Sybille Bedford died in 2006, just short of 95. She left four novels, a travel book, two volumes of legal process and a memoir. Selina Hastings has written a wonderful biography, with lashings of lesbian lovers, which provides a soundtrack to one version of the 20th century.
Born German in 1911, Bedford grew up in a schloss in Baden’s Feldkirch, near the French border, her father a Bavarian Catholic baron and old soldier, her mother a beautiful and unstable bolter. ‘Her childhood,’ writes Hastings, whose previous books include lives of Nancy Mitford, Somerset Maugham and Evelyn Waugh, ‘was both intellectually inspirational and… emotionally deprived.’ Both parents were wealthy.
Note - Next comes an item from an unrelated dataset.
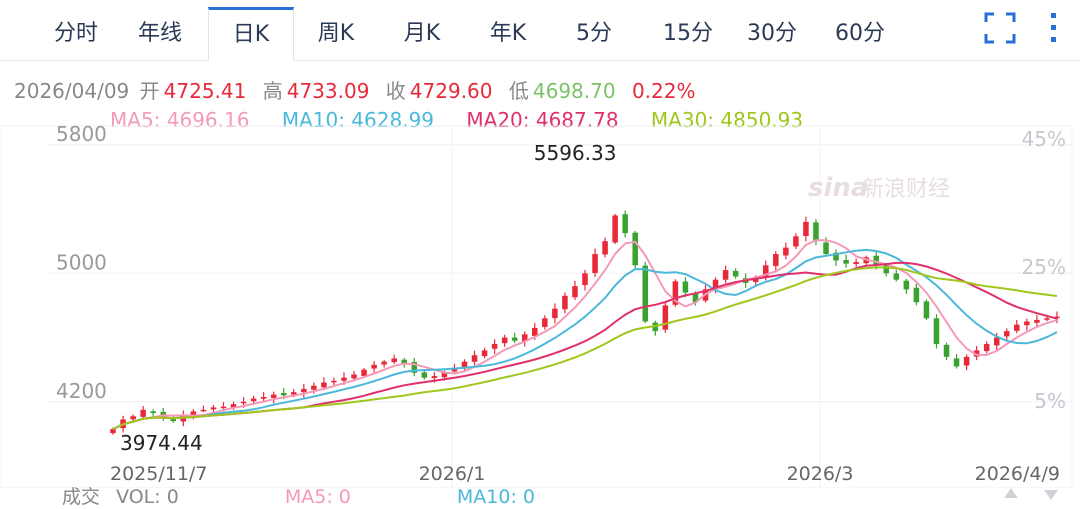  What do you see at coordinates (318, 497) in the screenshot?
I see `vol-ma5: MA5: 0` at bounding box center [318, 497].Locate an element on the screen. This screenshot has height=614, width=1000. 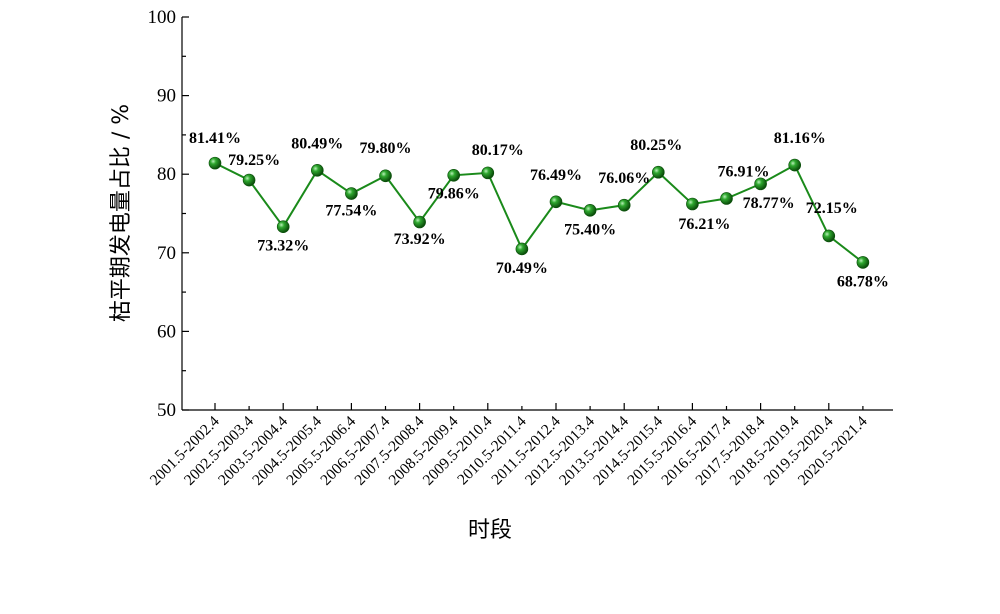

Short and sturdy, with cornflower-blue eyes, a high brow and blonde hair cut ‘boyishly’, Bedford was restlessness made flesh. She liked France and England best, and enjoyed long stints in Italy (chiefly Rome) and seven years in the US, the latter mostly in California. She often expressed ‘contempt for America’, but it was a handy hideaway during the war. Fluent in three languages, she always wrote in English and lived longest in London. Sanary-sur-Mer, halfway between Toulon and Marseilles, furnished inspiration for many years, as did, later and for nearly four decades, her former partner Allanah Harper’s house in the Provençal back-country north of Cannes.
There was tragedy — there always is. Bedford’s mother’s morphine addiction turned her, according to her only child, from a Giorgione to ‘a Rembrandt woman, an ageing Jewess howling by a wall’ (Lisa, the mother, had Jewish blood). Both Bedford and Hastings describe this descent into hell with infernal empathy.
The name Bedford came from a husband procured for £100 when Sybille needed a British passport
A procession of famous names prances the boards, from Peggy Guggenheim (‘Guggers’) to Cyril Connolly, who sits reading before the fire with an incontinent lemur on his knee and a sardine skeleton as a bookmark.